Tsepo Hall, who grew up in a large family with differently gifted siblings, says she has drawn a lot of life lessons from her upbringing and believes she is duty-bound to embrace all and become of service to the communities around her.

“I grew in up a family with seven siblings. My parents then adopted two more children which meant we grew up in a full house. Growing up in a big family with many siblings was amazing. Each of us are unique, have different strengths and weaknesses,” she said.

“We try to be there for each other most times and I am grateful to our parents for creating an environment that enabled us to value and love each other. That upbringing has helped me better appreciate the diverse communities around us and the challenges they face, hence my undying commitment to the human services sector.”

Tsepo Hall’s focus is on developing a preventive healthcare social enterprise.

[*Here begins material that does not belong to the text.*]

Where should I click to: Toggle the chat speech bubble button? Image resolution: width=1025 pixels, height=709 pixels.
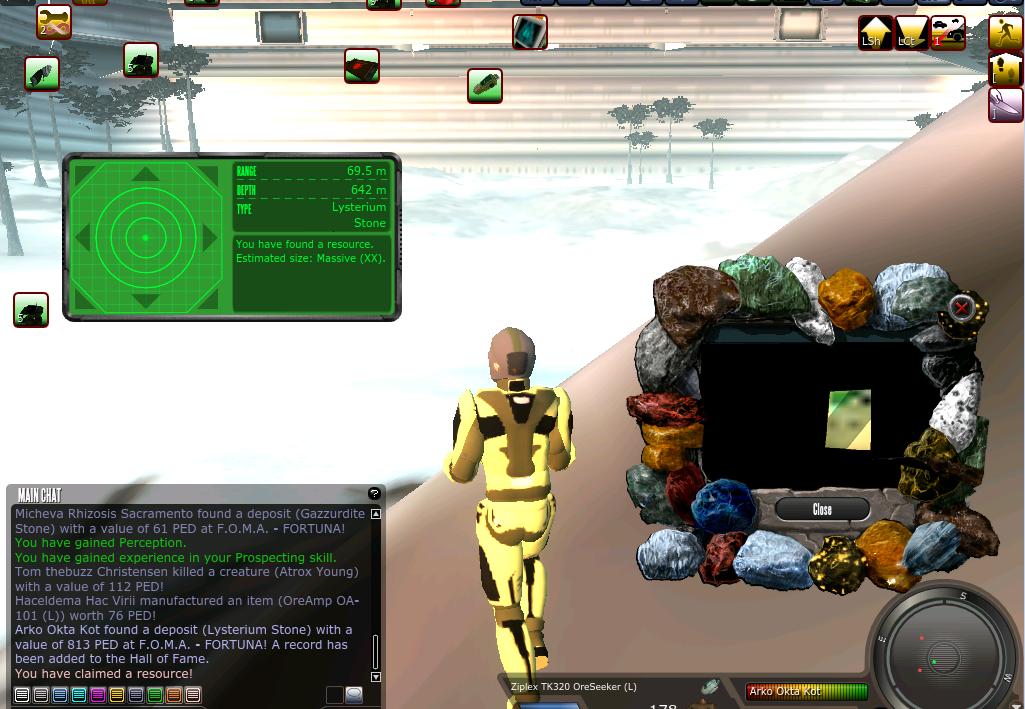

“The healthcare sector and global economies are grappling with potentially avoidable escalating healthcare costs and my mission is to influence this cost curve through promoting preventive health,” she said.

“Because of my background in physiotherapy, I have mainly focused on preventing and managing the physical, social and economic impact of back pain, which is an extremely common condition.

“We have, therefore, together with a multi-disciplinary team set up a facility for managing back pain and work with corporates, insurance companies and individuals in mitigating the socioeconomic impact of back pain.”

The wellness enthusiast also revealed that their programme has factored related preventive health programmes to ensure a wholesome approach to their wellness undertaking.

“We have also integrated other preventive health programmes to complement this programme by offering nutrition services, stress and mental health, fitness and general medical screenings as well,” she said.

“Our goal is to establish a nationwide programme and facilities as our contribution to the nation’s quest in meeting its Sustainable Development Goals (SDGs) for health by 2030.”

The young doer also shared the various challenges that her organisation faces in its quest to empower communities and ensure health for all.

“Being young and a woman, we face a number of impediments in society and business. I am not going to dwell on the general challenges that young women face which are well known, but instead focus on challenges our enterprise faces directly,” she said.

“Our business is very capital-intensive, requiring specialised equipment, ICT infrastructure and is also human resource-intensive.

“Access to long-term capital is therefore important. Traditional financiers are sceptical to fund us because our business model has long-term yields and most financiers prefer short-term yields.”

She, however, thanked the partners that have come on board to support their initiative, highlighting they were very confident of their steps moving into the future.

Tsepo Hall, who is in the organising committee of the recently formed Zimbabwe Young Influencers’ Case Zero drive against coronavirus, said she would do all in her power to empower communities around her, but remains alive to the challenges ahead.